*Stored data:*
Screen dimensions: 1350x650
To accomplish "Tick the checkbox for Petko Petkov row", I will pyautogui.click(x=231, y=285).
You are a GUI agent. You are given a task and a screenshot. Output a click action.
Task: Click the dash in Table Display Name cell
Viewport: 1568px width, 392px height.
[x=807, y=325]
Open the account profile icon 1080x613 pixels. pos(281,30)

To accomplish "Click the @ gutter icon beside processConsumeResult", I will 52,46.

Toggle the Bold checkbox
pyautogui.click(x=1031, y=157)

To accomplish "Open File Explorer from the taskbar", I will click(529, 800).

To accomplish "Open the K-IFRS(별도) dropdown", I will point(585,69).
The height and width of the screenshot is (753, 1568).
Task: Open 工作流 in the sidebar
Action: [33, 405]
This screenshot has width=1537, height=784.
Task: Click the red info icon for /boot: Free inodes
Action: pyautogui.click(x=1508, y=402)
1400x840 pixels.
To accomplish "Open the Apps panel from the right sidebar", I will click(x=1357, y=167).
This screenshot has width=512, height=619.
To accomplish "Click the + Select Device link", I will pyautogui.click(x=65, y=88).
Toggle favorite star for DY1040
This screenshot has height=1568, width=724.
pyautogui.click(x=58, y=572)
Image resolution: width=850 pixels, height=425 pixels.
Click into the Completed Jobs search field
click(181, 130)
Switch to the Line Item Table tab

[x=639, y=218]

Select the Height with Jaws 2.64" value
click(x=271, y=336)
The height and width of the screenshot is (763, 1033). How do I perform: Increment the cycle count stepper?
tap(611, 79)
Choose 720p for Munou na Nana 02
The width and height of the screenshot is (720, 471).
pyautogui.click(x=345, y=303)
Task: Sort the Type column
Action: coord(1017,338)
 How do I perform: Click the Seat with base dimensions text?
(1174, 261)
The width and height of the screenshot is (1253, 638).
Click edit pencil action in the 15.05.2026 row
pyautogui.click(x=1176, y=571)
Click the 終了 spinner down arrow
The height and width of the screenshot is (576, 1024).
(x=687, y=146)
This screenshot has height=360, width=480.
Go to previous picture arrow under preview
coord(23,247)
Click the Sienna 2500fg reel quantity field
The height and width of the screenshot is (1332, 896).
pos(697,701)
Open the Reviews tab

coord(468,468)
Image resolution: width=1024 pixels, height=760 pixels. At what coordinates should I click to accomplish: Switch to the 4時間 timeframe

*Task statement:* Present every line of the material above as a numbered list, one line per item, and omit the blank lines.

*Result of the exercise:*
1. Screen dimensions: 1350x650
2. To accomplish "Tick the checkbox for Petko Petkov row", I will pyautogui.click(x=231, y=285).
3. You are a GUI agent. You are given a task and a screenshot. Output a click action.
4. Task: Click the dash in Table Display Name cell
5. Viewport: 1568px width, 392px height.
6. [x=807, y=325]
7. Open the account profile icon 1080x613 pixels. pos(281,30)
8. To accomplish "Click the @ gutter icon beside processConsumeResult", I will 52,46.
9. Toggle the Bold checkbox
10. pyautogui.click(x=1031, y=157)
11. To accomplish "Open File Explorer from the taskbar", I will click(529, 800).
12. To accomplish "Open the K-IFRS(별도) dropdown", I will point(585,69).
13. The height and width of the screenshot is (753, 1568).
14. Task: Open 工作流 in the sidebar
15. Action: [33, 405]
16. This screenshot has width=1537, height=784.
17. Task: Click the red info icon for /boot: Free inodes
18. Action: pyautogui.click(x=1508, y=402)
19. 1400x840 pixels.
20. To accomplish "Open the Apps panel from the right sidebar", I will click(x=1357, y=167).
21. This screenshot has width=512, height=619.
22. To accomplish "Click the + Select Device link", I will pyautogui.click(x=65, y=88).
23. Toggle favorite star for DY1040
24. This screenshot has height=1568, width=724.
25. pyautogui.click(x=58, y=572)
26. Image resolution: width=850 pixels, height=425 pixels.
27. Click into the Completed Jobs search field
28. click(181, 130)
29. Switch to the Line Item Table tab
30. [x=639, y=218]
31. Select the Height with Jaws 2.64" value
32. click(x=271, y=336)
33. The height and width of the screenshot is (763, 1033). How do I perform: Increment the cycle count stepper?
34. tap(611, 79)
35. Choose 720p for Munou na Nana 02
36. The width and height of the screenshot is (720, 471).
37. pyautogui.click(x=345, y=303)
38. Task: Sort the Type column
39. Action: coord(1017,338)
40.  How do I perform: Click the Seat with base dimensions text?
41. (1174, 261)
42. The width and height of the screenshot is (1253, 638).
43. Click edit pencil action in the 15.05.2026 row
44. pyautogui.click(x=1176, y=571)
45. Click the 終了 spinner down arrow
46. The height and width of the screenshot is (576, 1024).
47. (x=687, y=146)
48. This screenshot has height=360, width=480.
49. Go to previous picture arrow under preview
50. coord(23,247)
51. Click the Sienna 2500fg reel quantity field
52. The height and width of the screenshot is (1332, 896).
53. pos(697,701)
54. Open the Reviews tab
55. coord(468,468)
56. Image resolution: width=1024 pixels, height=760 pixels. At what coordinates should I click to accomplish: Switch to the 4時間 timeframe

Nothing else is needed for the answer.